Lieutenant Bertram 'Jimmy' James is one of my heroes. He was in the RAF during WWII, and was one of the fellows who took part in the Great Escape from Stalag Luft III, a supposedly inescapable POW camp in Poland. The soldiers who were sent there were all dedicated escapers. I don't think they could help themselves, and they caused no end of bother to the Germans responsible for guarding them. I first made Jimmy James's acquaintance last year, when I was reading a book about the Great Escape, written by Tim Carroll. Jimmy James does not come into it a great deal, but when he did, he always made an impression. Take, for example, his account of the escape:
"When I got to the exit shaft, I climbed up the ladder and the first thing I saw were the stars. I thought of the RAF motto, 'per ardua ad astra' (through adversity to the stars.) It was hard to imagine a more appropriate context for the motto at that time. There had been much toil for all concerned, I thought, as I climbed the ladder to the stars."
I liked the imagery of a prisoner, climbing a ladder to the stars, and the understated poetry of that paragraph gave me a decided fondness for the man. Unfortunately, Jimmy James was not one of the three lucky men who made good the escape. He was re-captured, but instead of being shot, as the majority of the escapers were, or being sent back to a POW camp, he was shipped to Sachsenhausen, a notorious concentration camp, where, in his own words he "began to contemplate what might remain of my life, and what might lie in the life hereafter, with the sanguine hope that my latter period on earth might shorten my stay in Purgatory." He might have resigned himself to his fate, with laudable Catholic detachment, but he was still a dedicated escaper. He, and another remarkable man, Jack Churchill, (who will no doubt have a post of his own sometime) managed to tunnel out of Sachsenhausen, and remained at large for a couple weeks before being caught again. I am happy to say, however, that he survived the war, living to a ripe old age.

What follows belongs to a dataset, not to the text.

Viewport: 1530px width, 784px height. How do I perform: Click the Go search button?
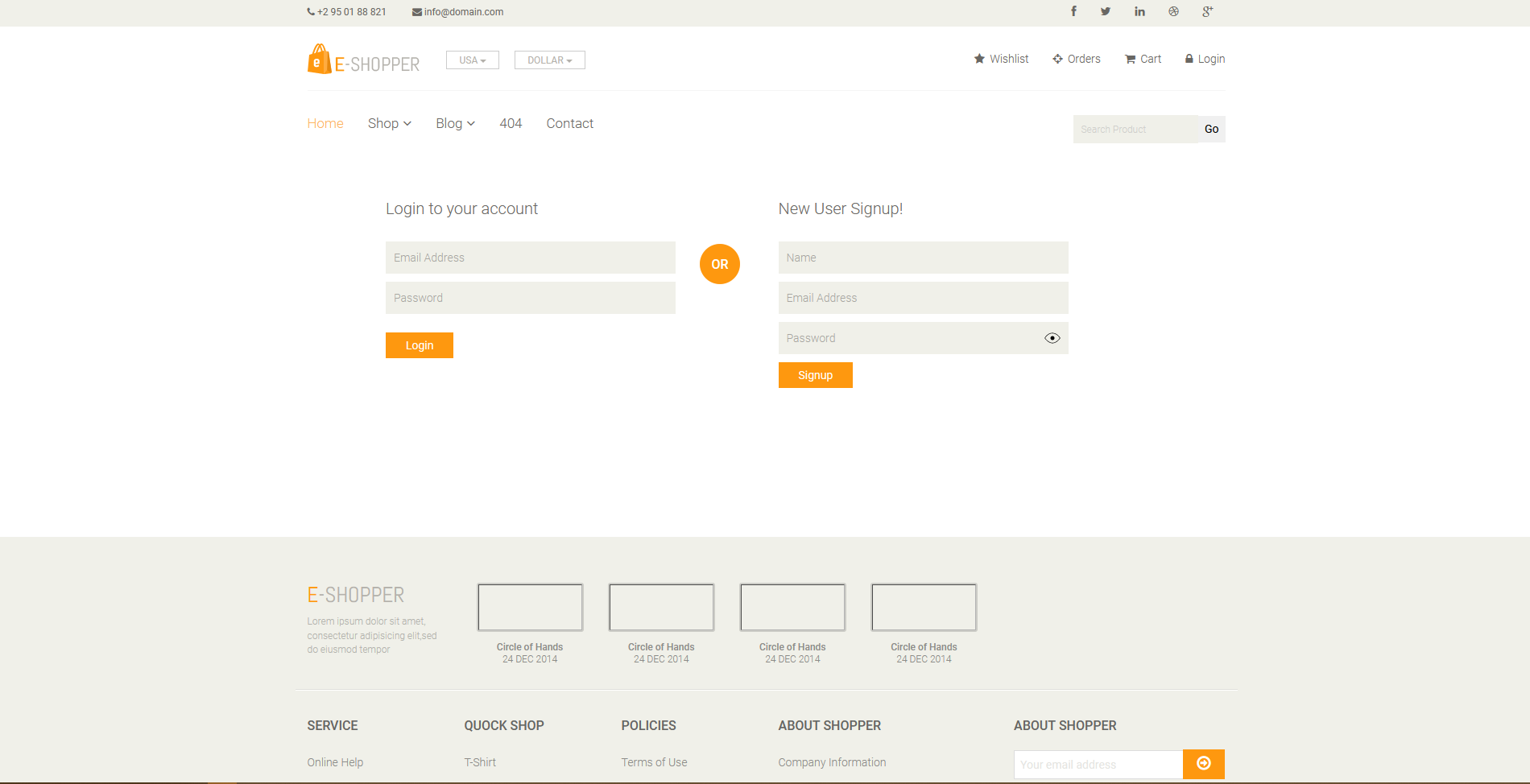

After I finished "The Great Escape", I wanted to find out more about Jimmy James, and was pleased to find out that he had written a book about his experiences. "Moonless Night" is a very good book, indeed, which I would recommend highly. It is well written, and, though the poor man went through some terrible experiences, he is very restrained about them, showing a truly remarkable lack of bitterness. There are bits of genuine humour in it, and Jimmy James's inherent decency shines through in every page. I came away from it feeling very encouraged, and determined to be a better person myself. The only complaint I have about it, is an odd one for a book that is primarily biographical: there is not enough Jimmy James in it! I suppose that is a testimony to his humility.